SOURCE INFORMATION below:

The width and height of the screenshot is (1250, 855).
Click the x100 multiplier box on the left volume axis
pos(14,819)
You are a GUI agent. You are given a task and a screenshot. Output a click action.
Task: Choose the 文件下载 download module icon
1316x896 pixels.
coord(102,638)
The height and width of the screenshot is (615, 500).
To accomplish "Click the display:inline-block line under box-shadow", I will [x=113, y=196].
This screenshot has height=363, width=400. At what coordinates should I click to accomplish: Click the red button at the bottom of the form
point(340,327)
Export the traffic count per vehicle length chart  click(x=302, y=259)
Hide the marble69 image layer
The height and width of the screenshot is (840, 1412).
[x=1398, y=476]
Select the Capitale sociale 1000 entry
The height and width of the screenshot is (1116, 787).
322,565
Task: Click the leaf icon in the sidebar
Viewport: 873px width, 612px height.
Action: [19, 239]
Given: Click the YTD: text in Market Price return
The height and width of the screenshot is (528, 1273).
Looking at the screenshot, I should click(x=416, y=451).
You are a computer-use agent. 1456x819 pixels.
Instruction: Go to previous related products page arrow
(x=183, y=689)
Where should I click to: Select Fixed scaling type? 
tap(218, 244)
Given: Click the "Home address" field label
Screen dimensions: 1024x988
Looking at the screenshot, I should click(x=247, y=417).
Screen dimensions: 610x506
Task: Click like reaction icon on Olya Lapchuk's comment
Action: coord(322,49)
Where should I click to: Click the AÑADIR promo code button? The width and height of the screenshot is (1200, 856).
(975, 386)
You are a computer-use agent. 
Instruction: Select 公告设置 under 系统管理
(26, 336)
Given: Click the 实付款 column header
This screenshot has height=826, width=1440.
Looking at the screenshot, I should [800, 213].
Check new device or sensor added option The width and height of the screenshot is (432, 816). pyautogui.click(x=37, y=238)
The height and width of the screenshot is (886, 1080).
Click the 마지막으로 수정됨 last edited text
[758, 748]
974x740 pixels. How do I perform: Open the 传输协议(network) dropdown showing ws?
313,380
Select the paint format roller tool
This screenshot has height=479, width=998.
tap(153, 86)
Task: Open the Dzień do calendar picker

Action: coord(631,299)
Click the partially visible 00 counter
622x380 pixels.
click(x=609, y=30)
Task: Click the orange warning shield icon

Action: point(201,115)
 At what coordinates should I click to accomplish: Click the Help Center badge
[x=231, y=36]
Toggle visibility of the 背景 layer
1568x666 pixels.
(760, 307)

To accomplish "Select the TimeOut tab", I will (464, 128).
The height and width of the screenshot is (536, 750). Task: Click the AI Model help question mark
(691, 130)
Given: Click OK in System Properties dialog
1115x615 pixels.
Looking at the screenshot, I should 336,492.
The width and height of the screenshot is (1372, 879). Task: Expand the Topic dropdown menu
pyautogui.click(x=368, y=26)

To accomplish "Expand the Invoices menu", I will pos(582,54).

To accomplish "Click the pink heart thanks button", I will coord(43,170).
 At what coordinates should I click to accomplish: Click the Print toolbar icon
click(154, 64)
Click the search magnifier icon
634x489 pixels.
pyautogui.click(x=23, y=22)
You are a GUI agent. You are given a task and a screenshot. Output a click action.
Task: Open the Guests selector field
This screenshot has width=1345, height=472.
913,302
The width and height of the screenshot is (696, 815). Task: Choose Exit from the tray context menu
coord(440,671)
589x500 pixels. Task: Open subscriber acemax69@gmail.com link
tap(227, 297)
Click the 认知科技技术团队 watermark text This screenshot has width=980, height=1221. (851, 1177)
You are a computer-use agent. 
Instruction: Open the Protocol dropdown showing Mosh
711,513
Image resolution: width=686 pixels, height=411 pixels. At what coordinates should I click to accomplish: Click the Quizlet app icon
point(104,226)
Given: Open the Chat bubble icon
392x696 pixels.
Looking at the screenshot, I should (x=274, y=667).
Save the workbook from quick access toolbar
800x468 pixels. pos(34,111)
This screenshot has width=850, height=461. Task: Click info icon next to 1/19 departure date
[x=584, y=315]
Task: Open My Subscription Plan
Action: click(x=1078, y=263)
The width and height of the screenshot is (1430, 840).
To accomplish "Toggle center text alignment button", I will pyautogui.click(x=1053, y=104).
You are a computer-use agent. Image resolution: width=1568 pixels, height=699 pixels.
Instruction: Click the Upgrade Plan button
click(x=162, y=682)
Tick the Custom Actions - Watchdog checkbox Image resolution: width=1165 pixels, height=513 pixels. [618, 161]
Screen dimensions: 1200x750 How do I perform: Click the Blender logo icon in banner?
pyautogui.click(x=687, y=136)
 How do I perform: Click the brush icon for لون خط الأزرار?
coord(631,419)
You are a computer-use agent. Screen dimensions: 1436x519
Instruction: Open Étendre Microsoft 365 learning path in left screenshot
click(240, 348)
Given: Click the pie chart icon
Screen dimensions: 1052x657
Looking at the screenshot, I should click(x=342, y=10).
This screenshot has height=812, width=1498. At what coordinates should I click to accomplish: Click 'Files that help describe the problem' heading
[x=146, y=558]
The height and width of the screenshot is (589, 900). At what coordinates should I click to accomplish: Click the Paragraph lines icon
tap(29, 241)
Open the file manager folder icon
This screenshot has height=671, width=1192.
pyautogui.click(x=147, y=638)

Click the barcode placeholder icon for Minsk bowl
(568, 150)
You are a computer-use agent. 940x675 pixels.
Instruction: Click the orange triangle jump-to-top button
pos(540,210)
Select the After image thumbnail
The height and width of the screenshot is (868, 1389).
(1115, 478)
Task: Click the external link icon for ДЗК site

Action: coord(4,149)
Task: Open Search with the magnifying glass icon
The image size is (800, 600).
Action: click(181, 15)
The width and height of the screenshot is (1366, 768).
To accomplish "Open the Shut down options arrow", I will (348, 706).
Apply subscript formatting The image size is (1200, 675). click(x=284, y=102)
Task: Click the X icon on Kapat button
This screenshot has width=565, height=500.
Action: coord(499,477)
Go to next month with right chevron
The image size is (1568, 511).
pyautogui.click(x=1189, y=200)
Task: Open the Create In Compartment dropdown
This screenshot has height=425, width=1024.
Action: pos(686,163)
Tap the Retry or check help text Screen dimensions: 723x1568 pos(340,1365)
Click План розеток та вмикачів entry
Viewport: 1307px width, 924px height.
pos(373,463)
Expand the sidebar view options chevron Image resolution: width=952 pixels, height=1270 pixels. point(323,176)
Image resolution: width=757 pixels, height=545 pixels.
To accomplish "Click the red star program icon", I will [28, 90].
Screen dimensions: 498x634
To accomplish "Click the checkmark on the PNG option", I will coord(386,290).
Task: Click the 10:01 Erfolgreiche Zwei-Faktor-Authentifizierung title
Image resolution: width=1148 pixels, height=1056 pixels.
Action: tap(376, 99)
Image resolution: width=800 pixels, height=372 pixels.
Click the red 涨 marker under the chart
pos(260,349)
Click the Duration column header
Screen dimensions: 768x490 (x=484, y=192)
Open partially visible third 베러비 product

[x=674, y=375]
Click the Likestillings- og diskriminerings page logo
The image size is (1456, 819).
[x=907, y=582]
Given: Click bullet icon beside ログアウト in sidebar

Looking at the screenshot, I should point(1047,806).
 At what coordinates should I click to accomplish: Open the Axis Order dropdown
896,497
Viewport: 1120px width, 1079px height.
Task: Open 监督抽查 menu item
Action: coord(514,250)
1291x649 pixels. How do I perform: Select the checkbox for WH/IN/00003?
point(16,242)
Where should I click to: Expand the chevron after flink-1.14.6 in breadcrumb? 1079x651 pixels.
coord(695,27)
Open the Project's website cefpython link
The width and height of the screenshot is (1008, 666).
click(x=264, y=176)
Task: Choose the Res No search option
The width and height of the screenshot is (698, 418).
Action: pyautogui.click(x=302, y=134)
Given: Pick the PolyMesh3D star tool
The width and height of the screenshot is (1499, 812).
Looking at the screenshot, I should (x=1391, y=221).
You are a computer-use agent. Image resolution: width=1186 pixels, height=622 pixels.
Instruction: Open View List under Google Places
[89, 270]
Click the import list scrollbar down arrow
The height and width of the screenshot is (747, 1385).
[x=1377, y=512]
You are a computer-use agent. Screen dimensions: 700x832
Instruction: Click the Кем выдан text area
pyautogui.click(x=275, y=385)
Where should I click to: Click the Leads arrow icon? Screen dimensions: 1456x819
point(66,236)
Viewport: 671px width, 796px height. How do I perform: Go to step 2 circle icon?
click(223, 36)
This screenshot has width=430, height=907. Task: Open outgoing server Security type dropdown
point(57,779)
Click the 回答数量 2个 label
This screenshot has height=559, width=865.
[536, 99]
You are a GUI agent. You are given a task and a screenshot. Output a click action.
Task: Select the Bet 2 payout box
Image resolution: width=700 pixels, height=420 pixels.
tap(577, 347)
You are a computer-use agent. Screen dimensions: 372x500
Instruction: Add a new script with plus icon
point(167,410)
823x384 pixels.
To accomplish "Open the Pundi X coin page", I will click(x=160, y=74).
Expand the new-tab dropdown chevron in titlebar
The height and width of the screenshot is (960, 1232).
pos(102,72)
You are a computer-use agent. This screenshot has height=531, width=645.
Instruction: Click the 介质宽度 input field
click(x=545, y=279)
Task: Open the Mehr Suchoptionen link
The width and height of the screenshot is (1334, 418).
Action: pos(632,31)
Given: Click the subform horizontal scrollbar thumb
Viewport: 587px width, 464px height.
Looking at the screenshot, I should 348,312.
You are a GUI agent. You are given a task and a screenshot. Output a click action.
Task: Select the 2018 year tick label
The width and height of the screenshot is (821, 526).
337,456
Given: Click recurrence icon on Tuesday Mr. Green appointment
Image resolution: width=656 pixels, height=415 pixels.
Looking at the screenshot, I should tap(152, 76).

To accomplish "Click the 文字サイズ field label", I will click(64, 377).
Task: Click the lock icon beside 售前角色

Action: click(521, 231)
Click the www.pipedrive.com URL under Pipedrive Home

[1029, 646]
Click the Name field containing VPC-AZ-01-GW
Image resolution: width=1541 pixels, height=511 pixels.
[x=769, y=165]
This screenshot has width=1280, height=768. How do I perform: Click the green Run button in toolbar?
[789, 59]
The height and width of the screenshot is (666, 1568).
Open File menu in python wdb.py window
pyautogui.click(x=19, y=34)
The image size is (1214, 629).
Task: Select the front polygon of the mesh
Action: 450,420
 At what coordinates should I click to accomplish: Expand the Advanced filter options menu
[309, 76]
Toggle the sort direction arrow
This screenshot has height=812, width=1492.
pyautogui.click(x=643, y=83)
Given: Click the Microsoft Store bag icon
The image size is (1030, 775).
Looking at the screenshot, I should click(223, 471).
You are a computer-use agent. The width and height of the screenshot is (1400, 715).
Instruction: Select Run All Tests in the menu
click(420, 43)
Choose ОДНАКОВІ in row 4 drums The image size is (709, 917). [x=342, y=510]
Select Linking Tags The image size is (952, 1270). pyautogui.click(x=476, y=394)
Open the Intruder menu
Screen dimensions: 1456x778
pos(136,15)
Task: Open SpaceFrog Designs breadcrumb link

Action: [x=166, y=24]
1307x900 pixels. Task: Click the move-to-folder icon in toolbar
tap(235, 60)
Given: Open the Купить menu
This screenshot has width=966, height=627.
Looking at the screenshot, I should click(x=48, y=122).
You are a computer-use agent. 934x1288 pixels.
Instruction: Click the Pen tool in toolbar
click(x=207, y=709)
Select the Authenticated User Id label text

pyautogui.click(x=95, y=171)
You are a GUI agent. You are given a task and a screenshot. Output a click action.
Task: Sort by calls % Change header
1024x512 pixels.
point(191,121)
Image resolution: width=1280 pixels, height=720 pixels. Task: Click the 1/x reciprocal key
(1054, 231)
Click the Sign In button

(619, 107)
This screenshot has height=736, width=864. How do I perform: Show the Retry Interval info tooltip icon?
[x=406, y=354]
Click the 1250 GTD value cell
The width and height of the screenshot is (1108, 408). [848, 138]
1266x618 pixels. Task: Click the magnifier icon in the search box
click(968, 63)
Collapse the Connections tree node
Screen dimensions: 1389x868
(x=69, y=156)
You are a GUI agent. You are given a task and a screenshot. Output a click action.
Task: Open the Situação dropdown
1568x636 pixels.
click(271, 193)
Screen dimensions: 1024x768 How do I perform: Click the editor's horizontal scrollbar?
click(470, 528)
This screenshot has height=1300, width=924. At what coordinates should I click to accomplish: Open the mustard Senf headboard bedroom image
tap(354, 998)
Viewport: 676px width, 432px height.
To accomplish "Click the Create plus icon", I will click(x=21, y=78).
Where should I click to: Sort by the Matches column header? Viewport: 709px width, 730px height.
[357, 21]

End of SOURCE INFORMATION.

## YOUR GOAL
For the listing above, state how many lines include the word "Create", and give only the number.

## OUTPUT BELOW
2